You ask, Why did not Prof. Cephus Fringe fall off of Mittie May? He tried to. At first he sought only to stay on; then after a bit he sought to get off; he couldn’t. The cause for his staying on was revealed when Mittie May took the first of those mental hazards of hers. As she rose grandly into space to clear the imagined top-rail of the imagined panel and with hind heels drawn well in under her, descended and continued on her circling way, a keen-eyed spectator, all bent double though he was, alongside the ring, and beating himself in the short ribs, caught a flashing glimpse of a strong but narrow strap which bound the rider’s ankles to the saddle-girth and which, through the ordered march of the parade, had been safely hidden from view behind the ornament housings of the broad Spanish stirrups. Cump Glass had done his fiendish work well; those straps strained, but they held.
“Name of Glory!” shouted out the observer. “He done tie hisse’f on! He done tie hisse’f–” Overcome he choked.
With a great sweeping, swooping heave Mittie May made the last leap. And then at the precise second when the music stopped, the leathern thongs parted, and as the burden on her tumbled off and lay struggling in the dust, Mittie May swerved from the ring and, magically and instantaneously becoming once more Judge Priest’s staidly respectable old buggy-mare, stood waiting for Jeff Poindexter to come and lead her out of all this shrieking, whooping jam of folks back to her stable.

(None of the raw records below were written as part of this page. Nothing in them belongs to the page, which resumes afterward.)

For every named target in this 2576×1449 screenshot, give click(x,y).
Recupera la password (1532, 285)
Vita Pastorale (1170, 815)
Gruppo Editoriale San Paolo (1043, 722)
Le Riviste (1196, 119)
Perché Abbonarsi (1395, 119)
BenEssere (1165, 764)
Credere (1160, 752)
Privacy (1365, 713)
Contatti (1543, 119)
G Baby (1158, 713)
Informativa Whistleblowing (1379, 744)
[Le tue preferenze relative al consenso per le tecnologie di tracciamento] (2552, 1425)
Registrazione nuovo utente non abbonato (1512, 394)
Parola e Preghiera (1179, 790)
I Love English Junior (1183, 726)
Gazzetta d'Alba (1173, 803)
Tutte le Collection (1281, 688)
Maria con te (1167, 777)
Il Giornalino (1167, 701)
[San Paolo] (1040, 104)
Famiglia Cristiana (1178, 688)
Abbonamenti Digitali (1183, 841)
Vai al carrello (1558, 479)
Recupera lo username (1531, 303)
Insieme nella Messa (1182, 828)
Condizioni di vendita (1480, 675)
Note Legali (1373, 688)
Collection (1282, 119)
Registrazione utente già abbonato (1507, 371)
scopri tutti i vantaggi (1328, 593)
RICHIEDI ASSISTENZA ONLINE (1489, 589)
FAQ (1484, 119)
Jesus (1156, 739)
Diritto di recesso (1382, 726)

And Jeff came. He had been there all the time. It was against his supporting frame that Ophelia had slanted limply the while she laughed.

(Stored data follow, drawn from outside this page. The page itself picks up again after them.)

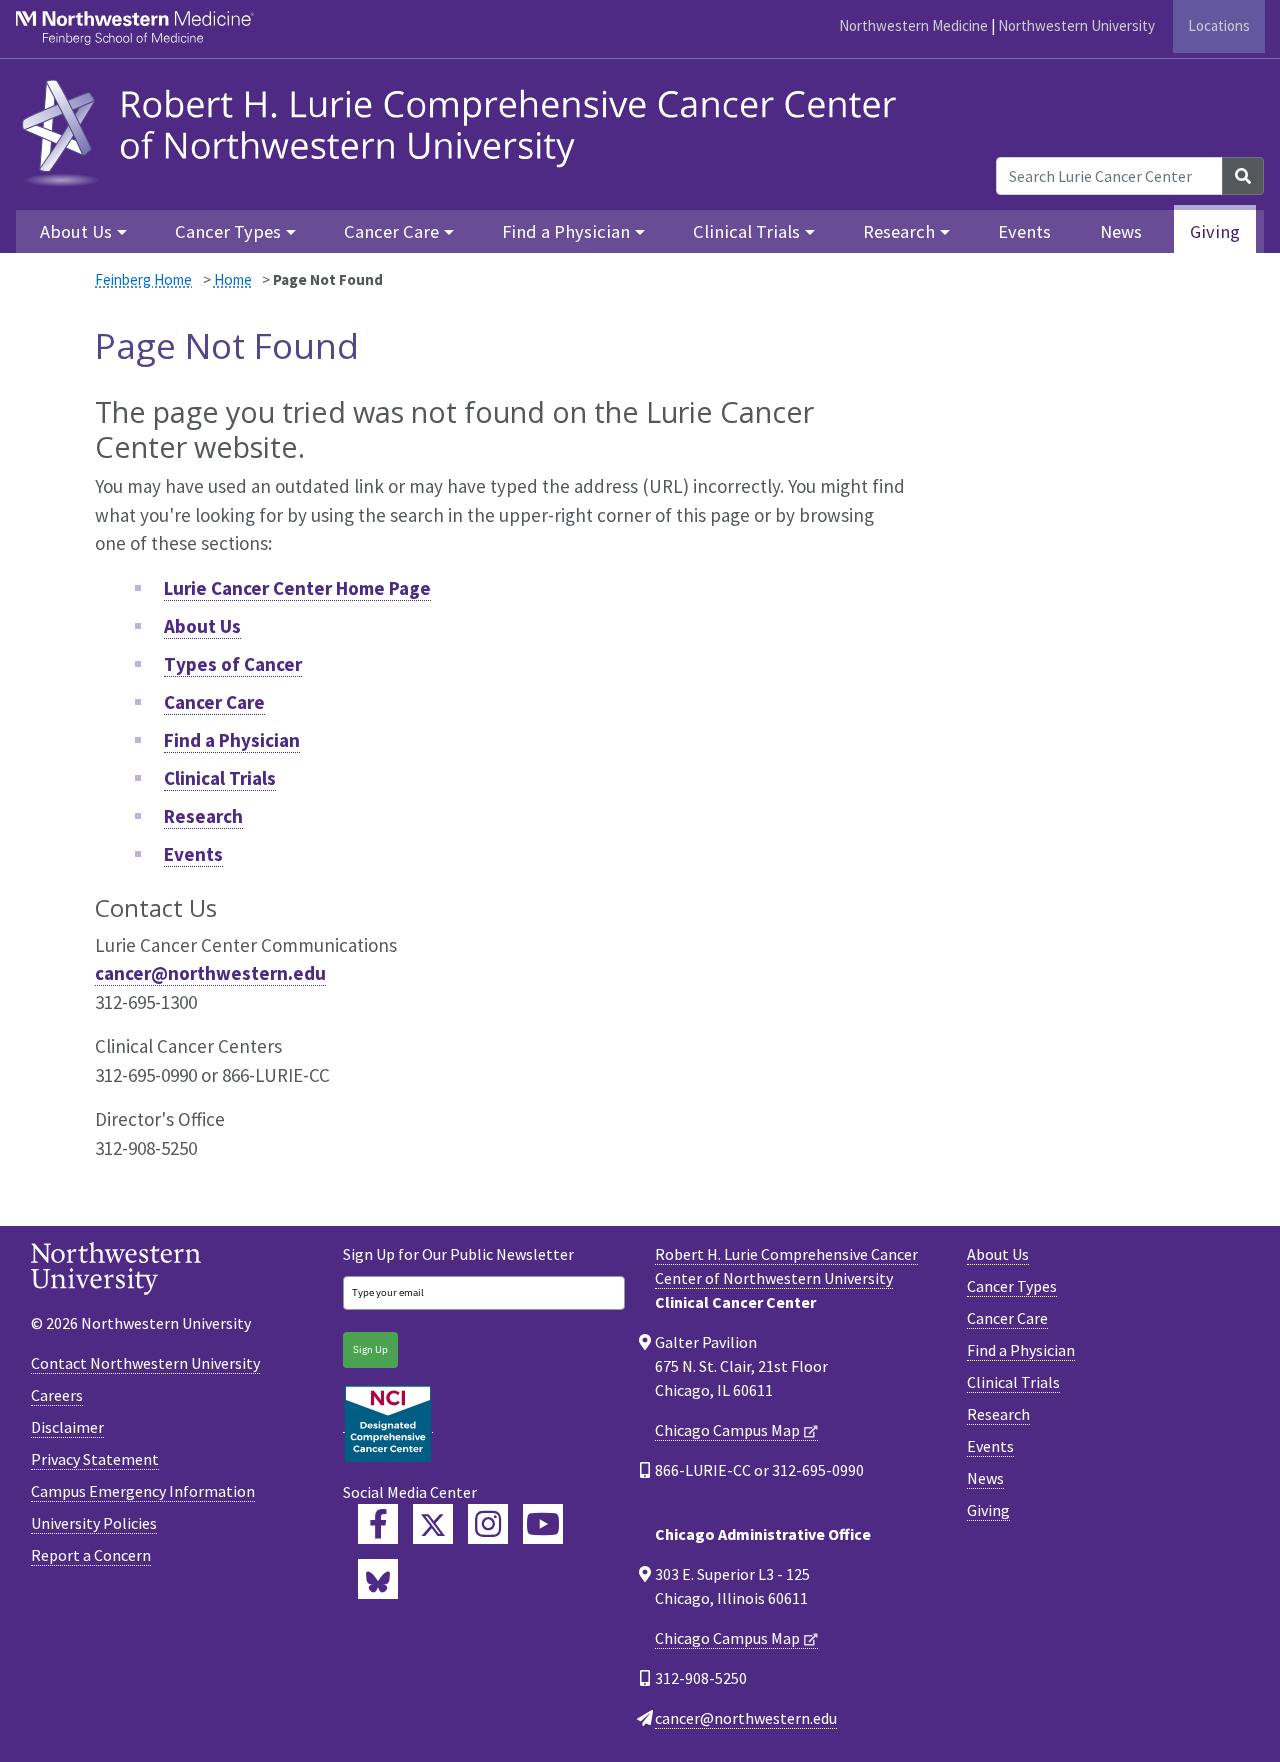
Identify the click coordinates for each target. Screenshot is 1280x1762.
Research (203, 816)
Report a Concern (91, 1555)
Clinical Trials (220, 778)
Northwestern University (1076, 25)
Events (1024, 231)
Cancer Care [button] (391, 231)
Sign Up (370, 1349)
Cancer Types (1012, 1286)
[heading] (465, 130)
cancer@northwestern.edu (210, 973)
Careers (57, 1395)
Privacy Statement (95, 1459)
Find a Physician (232, 740)
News (1121, 231)
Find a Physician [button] (566, 231)
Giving (1215, 231)
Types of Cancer (233, 664)
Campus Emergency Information (143, 1491)
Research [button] (899, 231)
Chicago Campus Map (727, 1430)
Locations (1219, 25)
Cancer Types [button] (228, 231)
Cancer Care (214, 702)
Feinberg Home (143, 279)
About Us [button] (76, 231)
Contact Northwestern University (145, 1363)
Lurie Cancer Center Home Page (297, 588)
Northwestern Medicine (913, 25)
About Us (202, 626)
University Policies (94, 1523)
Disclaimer (67, 1427)
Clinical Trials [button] (746, 231)
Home (233, 279)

Here the curtain is lowered for two seconds to denote the passage of two days. At its rise Jeff Poindexter and Gumbo Rollins are discovered sitting side by side on the back step of a cabin in the Plunket’s Hill neighborhood.
“An’ so they ain’t nobody seen him sence?” It is Jeff who is speaking.
“So they tells me,” answers Gumbo. “Ain’t nary soul seen hair nur hide of him frum the moment he riz out ‘en that ring an’ tuk his foot in his hand an’ marviled further. Yas, suh, the pertracted meetin’ will have to worry ‘long the best way it kin ‘thout its champion purty man. Well, sometimes it seems lak these things turns out fur the bes’. It suttin’ly would damage his lacinated feelin’s still mo’ ef he wus yere an’ heared folks all over town callin’ him the Jazzed-up Circus Rider.”
“I got a better name fur him ‘en that,” says Jeff, “Whiffletit.”
“W’ich?” asks Gumbo.
Seemingly Jeff has not heard his friend’s question. In an undertone, and as though seeking to recall the words of a given formula, he communes with himself, “Fust you baits him wid the cheese. An’ ‘en w’en he nibble the cheese, he git all swelled up an’ ‘en whilst he’s flappin’ helpless you leans over the side of the boat an jes’ natchelly laffs him to death.”
“Whut-all is you mumblin’?” demands Gumbo Rollins, puzzled by these seemingly unrelated and irrelevant mouthings. “Is you crazy?”
“Yas,” concurs Jeff, “crazy lak the king of the weazels.”